Recorded data:
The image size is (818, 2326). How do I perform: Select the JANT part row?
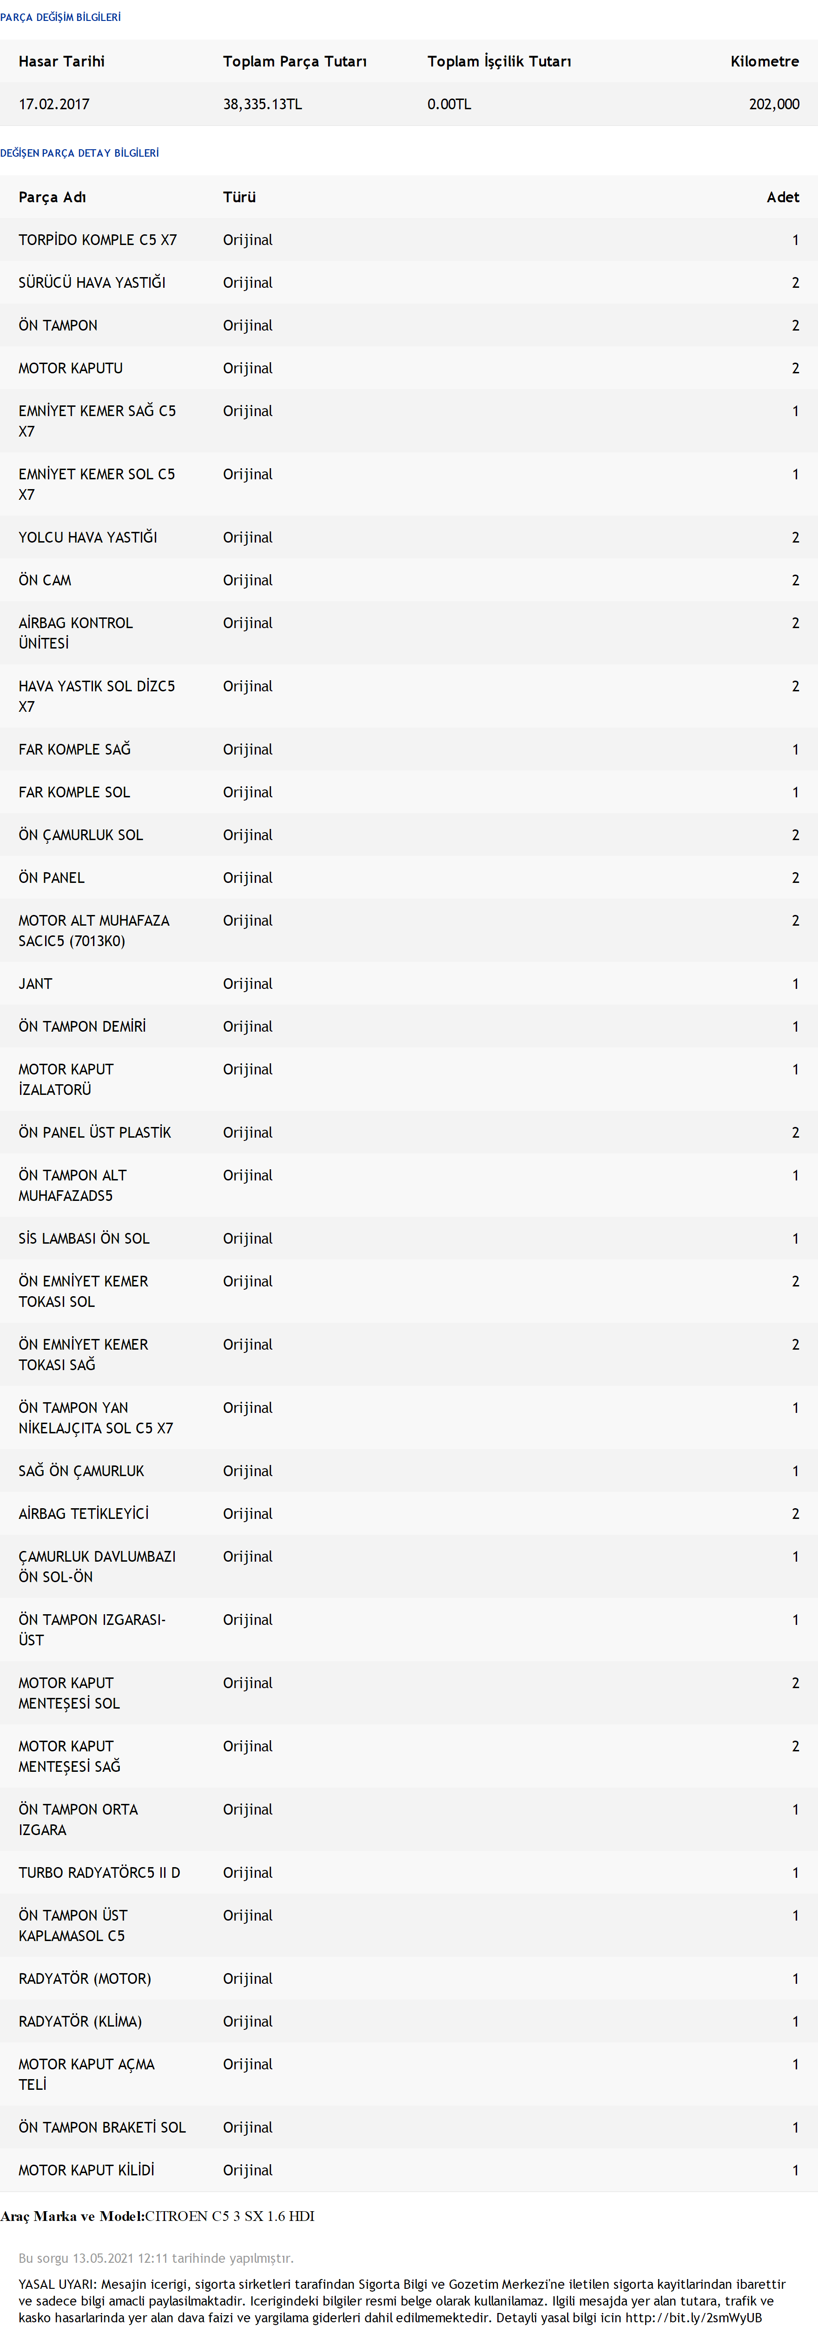click(x=409, y=983)
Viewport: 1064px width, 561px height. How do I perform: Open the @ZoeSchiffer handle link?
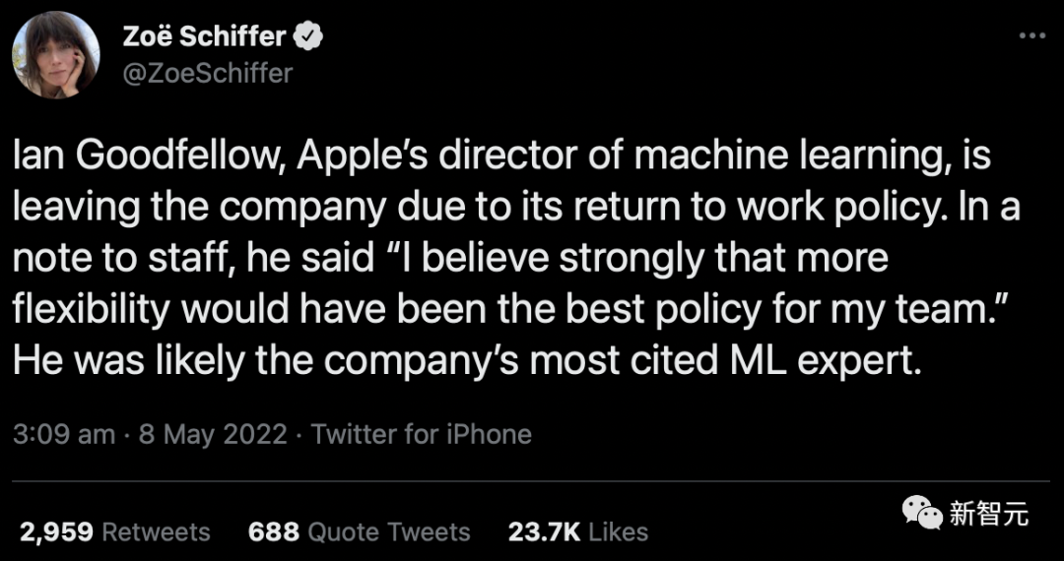coord(207,73)
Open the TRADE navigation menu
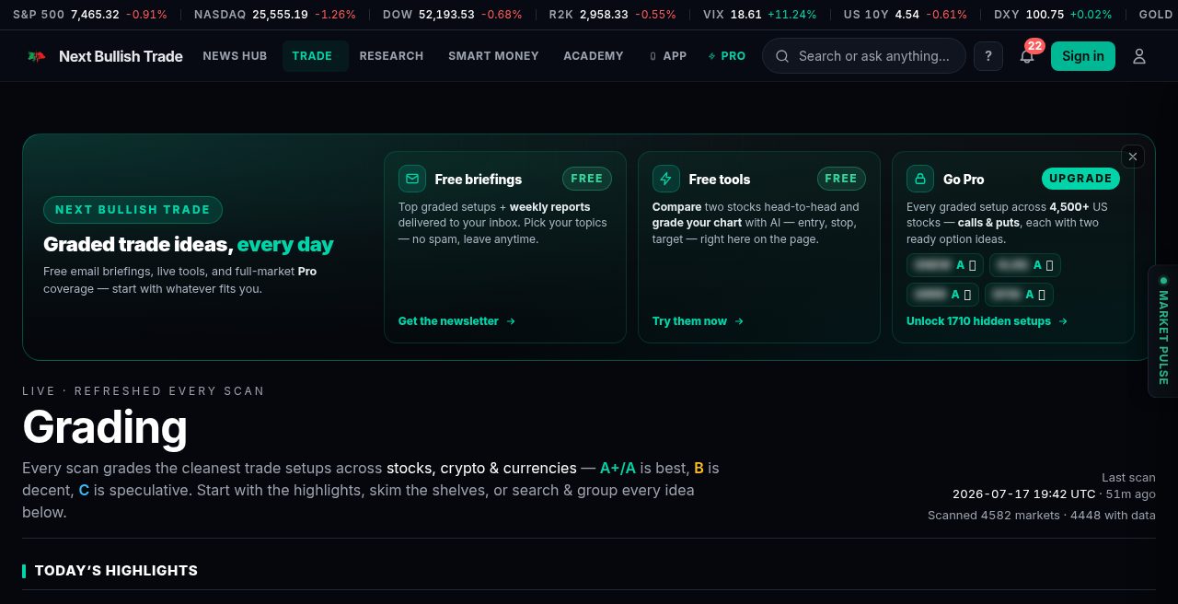Viewport: 1178px width, 604px height. (x=312, y=56)
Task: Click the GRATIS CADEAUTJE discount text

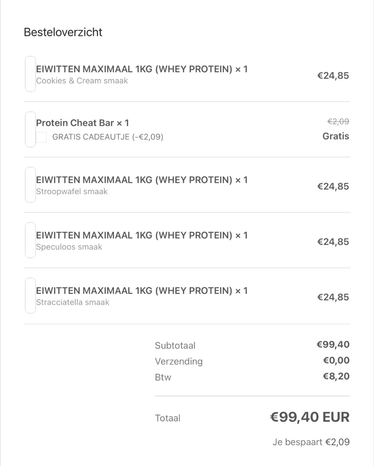Action: click(x=108, y=137)
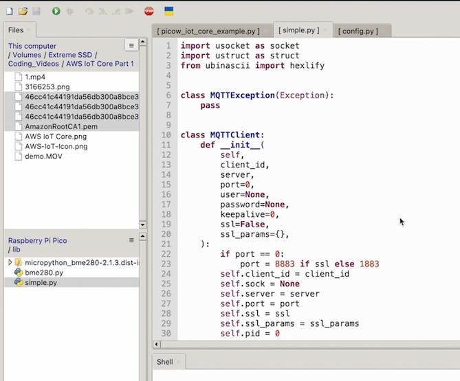Image resolution: width=460 pixels, height=381 pixels.
Task: Switch to picow_iot_core_example.py tab
Action: click(x=208, y=31)
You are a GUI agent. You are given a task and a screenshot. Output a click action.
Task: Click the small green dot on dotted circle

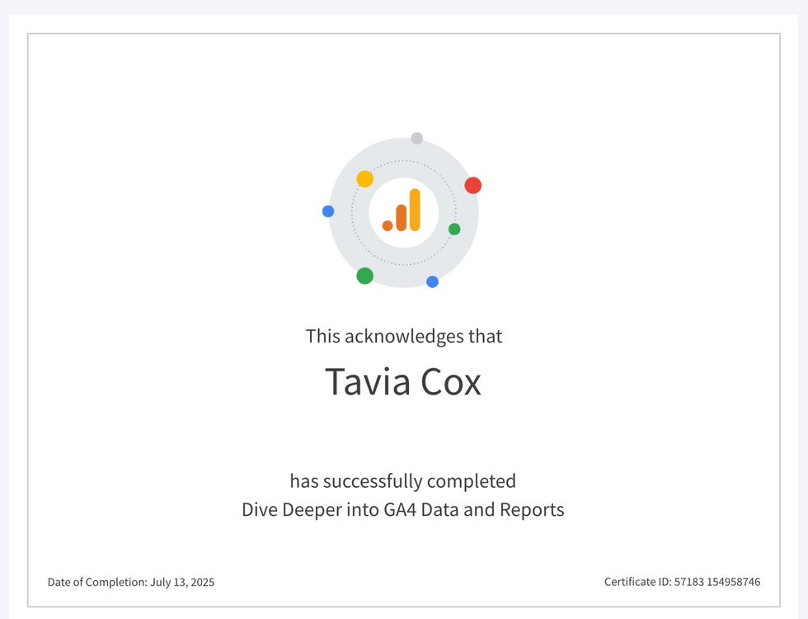click(454, 229)
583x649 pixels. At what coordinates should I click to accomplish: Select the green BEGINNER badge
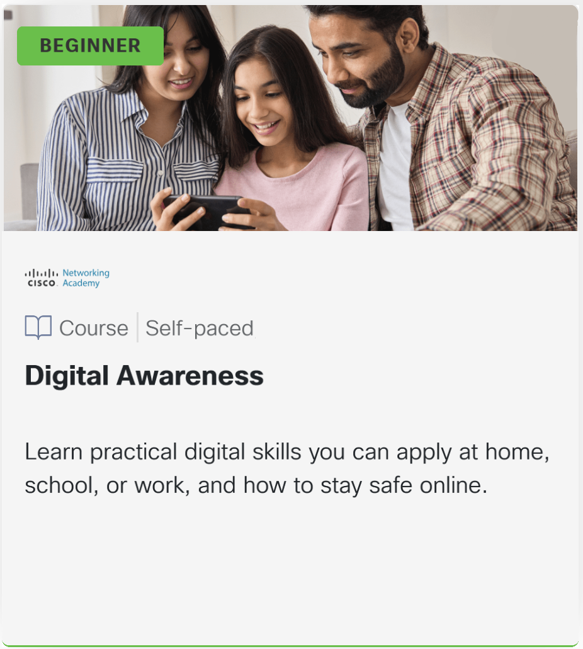[x=90, y=45]
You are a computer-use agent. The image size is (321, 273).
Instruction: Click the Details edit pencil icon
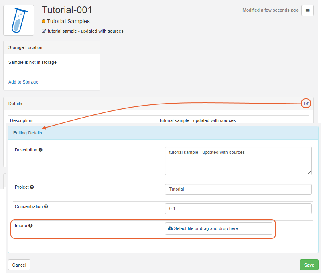point(306,104)
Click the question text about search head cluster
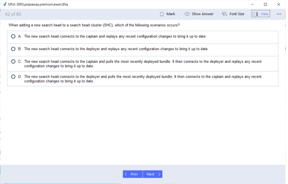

§ **Task instructions**
Transcribe every line from the one with "583x649 pixels. At" to the last line of the records above, exactly, excluding pictures.

§ **Response area**
583x649 pixels. At what coordinates should I click to accomplish: Select the green BEGINNER badge
[x=90, y=45]
You are a computer-use agent. The image size is (321, 273).
Instruction: Click the Details edit pencil icon
point(306,104)
Click the question text about search head cluster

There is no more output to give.